━━━ Information provided

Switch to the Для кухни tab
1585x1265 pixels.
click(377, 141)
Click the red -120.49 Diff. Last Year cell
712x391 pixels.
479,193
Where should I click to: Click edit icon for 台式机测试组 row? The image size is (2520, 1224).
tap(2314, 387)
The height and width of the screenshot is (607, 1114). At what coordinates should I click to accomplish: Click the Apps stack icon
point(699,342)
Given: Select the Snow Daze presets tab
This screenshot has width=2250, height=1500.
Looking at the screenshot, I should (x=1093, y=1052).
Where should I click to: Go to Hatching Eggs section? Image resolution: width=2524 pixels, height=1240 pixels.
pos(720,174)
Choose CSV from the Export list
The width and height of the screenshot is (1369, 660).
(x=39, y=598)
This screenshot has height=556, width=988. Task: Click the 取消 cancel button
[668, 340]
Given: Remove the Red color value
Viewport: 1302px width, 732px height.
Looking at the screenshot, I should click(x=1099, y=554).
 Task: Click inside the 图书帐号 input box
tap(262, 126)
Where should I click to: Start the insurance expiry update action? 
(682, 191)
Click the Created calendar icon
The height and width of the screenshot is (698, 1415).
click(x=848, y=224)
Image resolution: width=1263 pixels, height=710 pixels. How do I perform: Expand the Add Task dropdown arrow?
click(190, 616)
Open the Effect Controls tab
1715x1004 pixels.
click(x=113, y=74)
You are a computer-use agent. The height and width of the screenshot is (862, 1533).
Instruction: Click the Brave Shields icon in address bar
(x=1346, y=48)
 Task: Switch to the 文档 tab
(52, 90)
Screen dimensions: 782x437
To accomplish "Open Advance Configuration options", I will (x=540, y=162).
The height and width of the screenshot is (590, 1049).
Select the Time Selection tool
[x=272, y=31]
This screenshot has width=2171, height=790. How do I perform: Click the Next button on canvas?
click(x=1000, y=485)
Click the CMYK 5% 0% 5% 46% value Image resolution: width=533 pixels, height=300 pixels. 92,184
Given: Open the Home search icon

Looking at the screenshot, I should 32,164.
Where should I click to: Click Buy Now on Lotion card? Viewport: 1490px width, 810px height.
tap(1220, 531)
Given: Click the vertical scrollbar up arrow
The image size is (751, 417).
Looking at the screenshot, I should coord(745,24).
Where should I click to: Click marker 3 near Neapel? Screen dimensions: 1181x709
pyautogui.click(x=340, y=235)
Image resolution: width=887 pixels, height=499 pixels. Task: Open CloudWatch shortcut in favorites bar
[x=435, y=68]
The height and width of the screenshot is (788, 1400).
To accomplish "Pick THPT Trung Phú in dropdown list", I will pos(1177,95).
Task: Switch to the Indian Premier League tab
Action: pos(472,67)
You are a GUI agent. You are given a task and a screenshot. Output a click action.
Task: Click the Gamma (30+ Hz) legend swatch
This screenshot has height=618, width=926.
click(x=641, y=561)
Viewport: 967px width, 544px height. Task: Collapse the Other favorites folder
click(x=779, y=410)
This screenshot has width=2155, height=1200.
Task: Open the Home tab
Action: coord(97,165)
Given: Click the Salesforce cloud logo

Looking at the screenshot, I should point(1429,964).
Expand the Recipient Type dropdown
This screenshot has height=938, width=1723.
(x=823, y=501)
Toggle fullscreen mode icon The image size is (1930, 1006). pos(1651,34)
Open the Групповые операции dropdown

━━━━━━

Your task is to restate the material above word for word.

### Problem solution
Switch to the Для кухни tab
1585x1265 pixels.
click(377, 141)
Click the red -120.49 Diff. Last Year cell
712x391 pixels.
479,193
Where should I click to: Click edit icon for 台式机测试组 row? The image size is (2520, 1224).
tap(2314, 387)
The height and width of the screenshot is (607, 1114). At what coordinates should I click to accomplish: Click the Apps stack icon
point(699,342)
Given: Select the Snow Daze presets tab
This screenshot has width=2250, height=1500.
Looking at the screenshot, I should (x=1093, y=1052).
Where should I click to: Go to Hatching Eggs section? Image resolution: width=2524 pixels, height=1240 pixels.
pos(720,174)
Choose CSV from the Export list
The width and height of the screenshot is (1369, 660).
(x=39, y=598)
This screenshot has height=556, width=988. Task: Click the 取消 cancel button
[668, 340]
Given: Remove the Red color value
Viewport: 1302px width, 732px height.
Looking at the screenshot, I should click(x=1099, y=554).
 Task: Click inside the 图书帐号 input box
tap(262, 126)
Where should I click to: Start the insurance expiry update action? 
(682, 191)
Click the Created calendar icon
The height and width of the screenshot is (698, 1415).
click(x=848, y=224)
Image resolution: width=1263 pixels, height=710 pixels. How do I perform: Expand the Add Task dropdown arrow?
click(190, 616)
Open the Effect Controls tab
1715x1004 pixels.
click(x=113, y=74)
You are a computer-use agent. The height and width of the screenshot is (862, 1533).
Instruction: Click the Brave Shields icon in address bar
(x=1346, y=48)
 Task: Switch to the 文档 tab
(52, 90)
Screen dimensions: 782x437
To accomplish "Open Advance Configuration options", I will (x=540, y=162).
The height and width of the screenshot is (590, 1049).
Select the Time Selection tool
[x=272, y=31]
This screenshot has width=2171, height=790. How do I perform: Click the Next button on canvas?
click(x=1000, y=485)
Click the CMYK 5% 0% 5% 46% value Image resolution: width=533 pixels, height=300 pixels. 92,184
Given: Open the Home search icon

Looking at the screenshot, I should 32,164.
Where should I click to: Click Buy Now on Lotion card? Viewport: 1490px width, 810px height.
tap(1220, 531)
Given: Click the vertical scrollbar up arrow
The image size is (751, 417).
Looking at the screenshot, I should coord(745,24).
Where should I click to: Click marker 3 near Neapel? Screen dimensions: 1181x709
pyautogui.click(x=340, y=235)
Image resolution: width=887 pixels, height=499 pixels. Task: Open CloudWatch shortcut in favorites bar
[x=435, y=68]
The height and width of the screenshot is (788, 1400).
To accomplish "Pick THPT Trung Phú in dropdown list", I will pos(1177,95).
Task: Switch to the Indian Premier League tab
Action: pos(472,67)
You are a GUI agent. You are given a task and a screenshot. Output a click action.
Task: Click the Gamma (30+ Hz) legend swatch
This screenshot has height=618, width=926.
click(x=641, y=561)
Viewport: 967px width, 544px height. Task: Collapse the Other favorites folder
click(x=779, y=410)
This screenshot has width=2155, height=1200.
Task: Open the Home tab
Action: coord(97,165)
Given: Click the Salesforce cloud logo

Looking at the screenshot, I should point(1429,964).
Expand the Recipient Type dropdown
This screenshot has height=938, width=1723.
(x=823, y=501)
Toggle fullscreen mode icon The image size is (1930, 1006). pos(1651,34)
Open the Групповые операции dropdown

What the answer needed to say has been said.